_Data extracted from a collection:_
▼

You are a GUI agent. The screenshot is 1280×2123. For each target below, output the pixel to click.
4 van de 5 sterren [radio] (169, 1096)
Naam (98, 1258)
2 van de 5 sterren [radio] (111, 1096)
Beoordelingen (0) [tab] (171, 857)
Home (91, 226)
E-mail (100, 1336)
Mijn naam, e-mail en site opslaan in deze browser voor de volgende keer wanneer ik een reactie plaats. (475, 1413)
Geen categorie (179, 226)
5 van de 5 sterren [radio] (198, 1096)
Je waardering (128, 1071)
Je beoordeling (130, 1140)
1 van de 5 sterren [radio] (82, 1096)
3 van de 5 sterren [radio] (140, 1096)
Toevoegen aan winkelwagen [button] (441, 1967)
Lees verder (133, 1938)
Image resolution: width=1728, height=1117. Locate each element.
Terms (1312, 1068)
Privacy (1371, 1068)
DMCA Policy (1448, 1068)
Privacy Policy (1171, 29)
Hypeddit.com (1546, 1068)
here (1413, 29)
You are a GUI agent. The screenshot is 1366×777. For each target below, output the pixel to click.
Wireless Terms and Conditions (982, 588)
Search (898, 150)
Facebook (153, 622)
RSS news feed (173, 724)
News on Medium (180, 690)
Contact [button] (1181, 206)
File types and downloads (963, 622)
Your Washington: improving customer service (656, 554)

▲

_Task directions:_
Go through the records and count every line with the word "agent"; the answer is the number alone.

_Written reply:_
2